Researchers at UCSF have developed methods of treating Rheumatoid arthritis and for predicting the response of patients to methotrexate.
Rheumatoid arthritis (RA) is an autoimmune disease that leads to inflammation and destruction of joints, as well as other organs. Nearly all newly diagnosed RA patients are initiated on methotrexate (MTX); however, up to 50% of patients do not achieve a clinically adequate outcome. The major target of MTX, dihydrofolate reductase (DHFR), is conserved across all domains of life. In addition to mammalian DHFR, MTX can directly bind DHFR from multiple bacteria. The potential for MTX to act therapeutically by inhibiting gut microbiome remains unexplored, despite the broad impacts of the gut microbiome on immunity. Further, emerging evidence suggests the microbiome is associated with RA.
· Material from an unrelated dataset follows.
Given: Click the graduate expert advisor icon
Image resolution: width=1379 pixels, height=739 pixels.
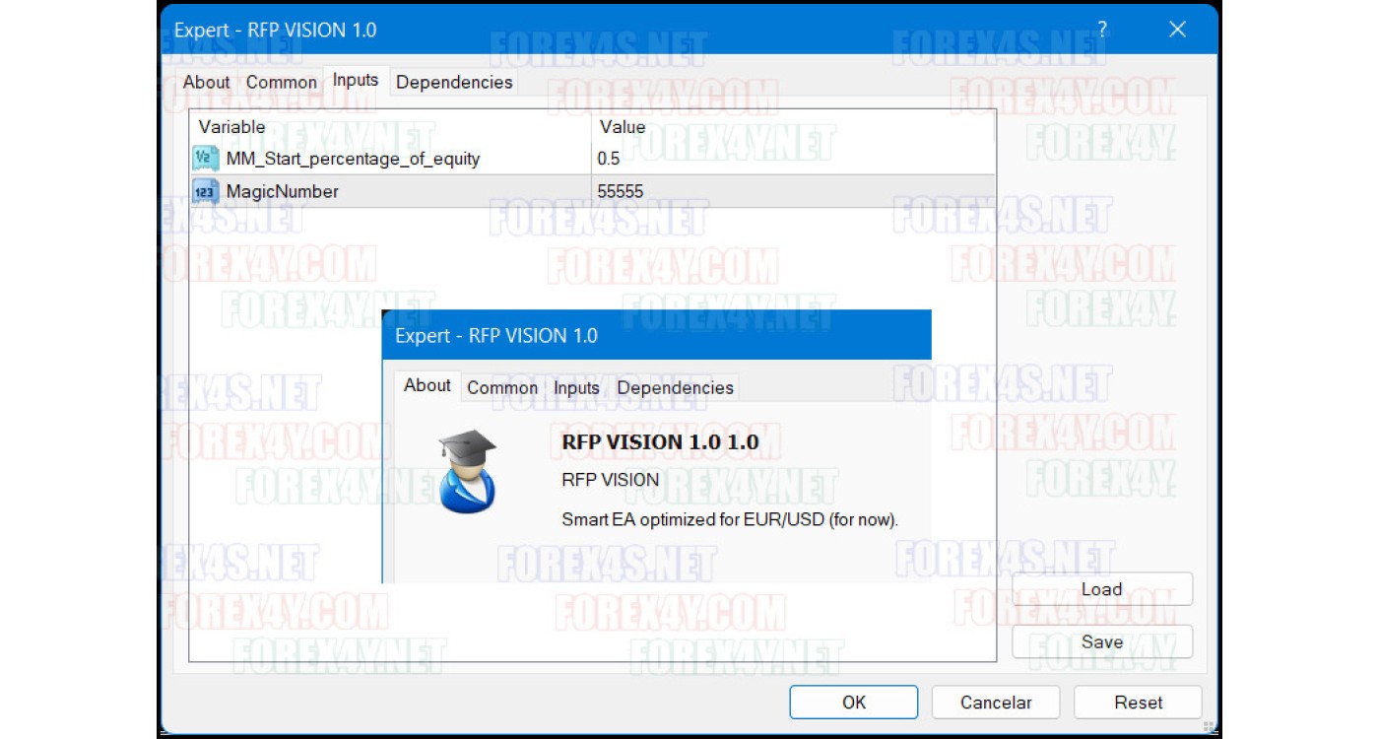Looking at the screenshot, I should tap(467, 471).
The inventors have developed prognostic tools and methods of treating inflammation in the gut and/or joints of a patient based on the susceptibility of the patient’s gut microbiome to methotrexate. They employ metagenomic sequencing methods and metabolomics analysis to evaluate the association between microbiome-driven MTX depletion and clinical response. They demonstrate MTX-induced changes in microbial community structure were associated with patient response. Their work provides biomarkers for accelerating the stable initiation of therapy and a first step toward determining which bacterial taxa contribute to, or interfere with, treatment outcomes.